Analyzing Feature Count Data

We made it to the end of this analysis pipeline! Now we have read count data for samples across the human genome feature like genes and parts of genes. After this, our analyses become less like a pipeline and more like statistics. We’re going to think more about how to analyze count data in this episode. First, a quick review of the steps we took and our reasoning for those choices.

Central Data Analysis Themes

Mapping to Transcriptome: No novel transcript discovery
Mapping to Genome
De Novo Assembly: When no reference genome is available

Data Quality Control

We learned and applied these approaches in previous episodes.

Quality Assessment: Evaluate read library quality using tools like FastQC.

Filtering and Trimming: - Trim low-quality bases and adapter contamination from reads. - Filter out low-quality reads and sequence repeats. - Remove short reads (for example, <25 bp).

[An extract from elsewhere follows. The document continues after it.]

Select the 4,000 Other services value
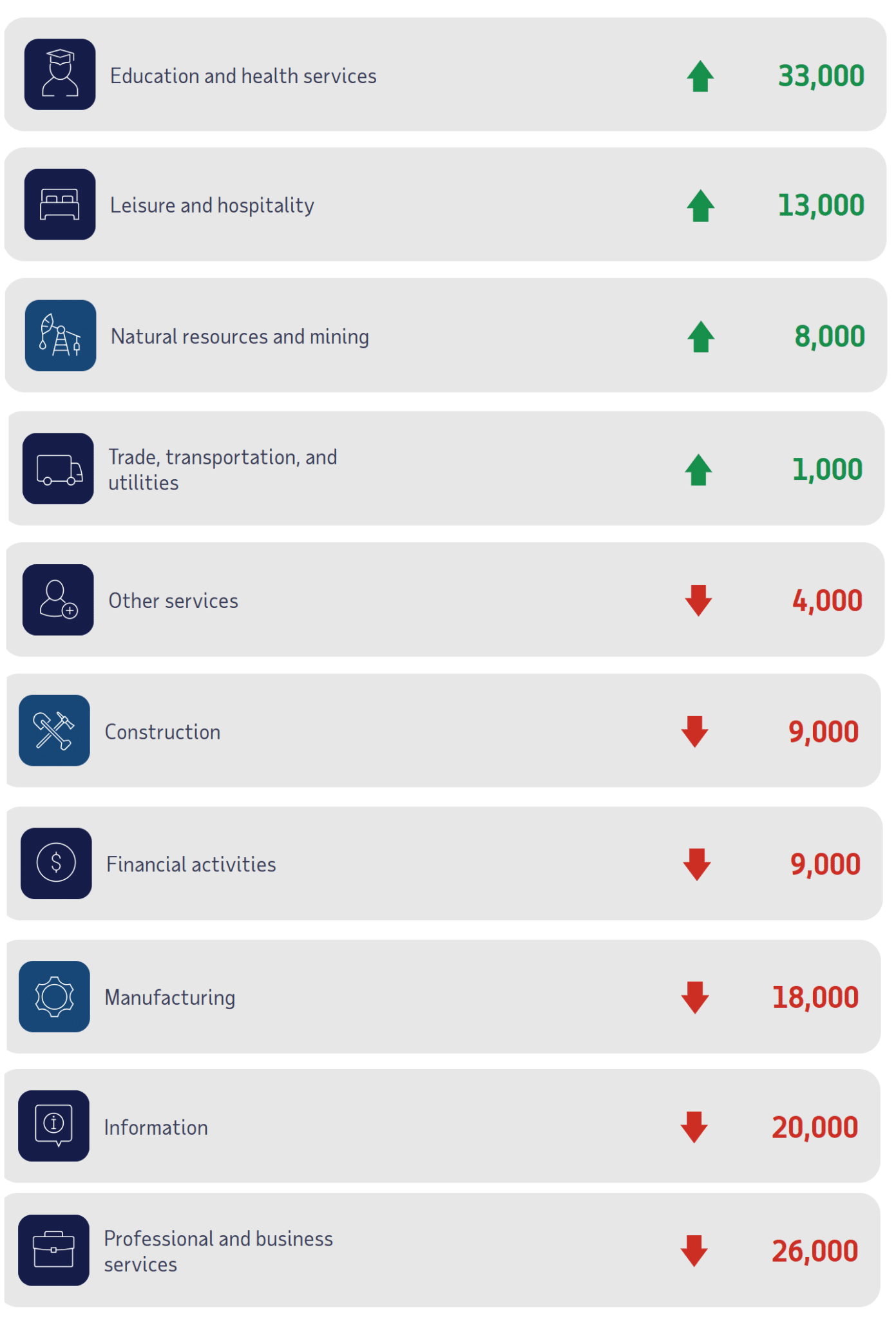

Removing unwanted or low-quality sequence

Alignment to Reference Genome

Alignment Protocols

Short Sequence Aligners: BWA, Bowtie2
RNA-Seq Specific: TopHat2, HISAT2, STAR

HISAT2

We used this program for alignment because it has a short processing time, simple quantification method (read counts), and differential analysis has low false positives.

HISAT2 is splicing aware

Unlike DNA alignment, RNA-Seq reads may span across introns due to differences in splicing.
Usually 35% of reads will span multiple exons
HISAT2 is a splice aware aligner (based on Bowtie2, uses many genome index files)
Runs significantly faster than Bowtie2 and uses ~8Gb of memory
On 100 million reads, it takes about 1 hour to finish the alignment process.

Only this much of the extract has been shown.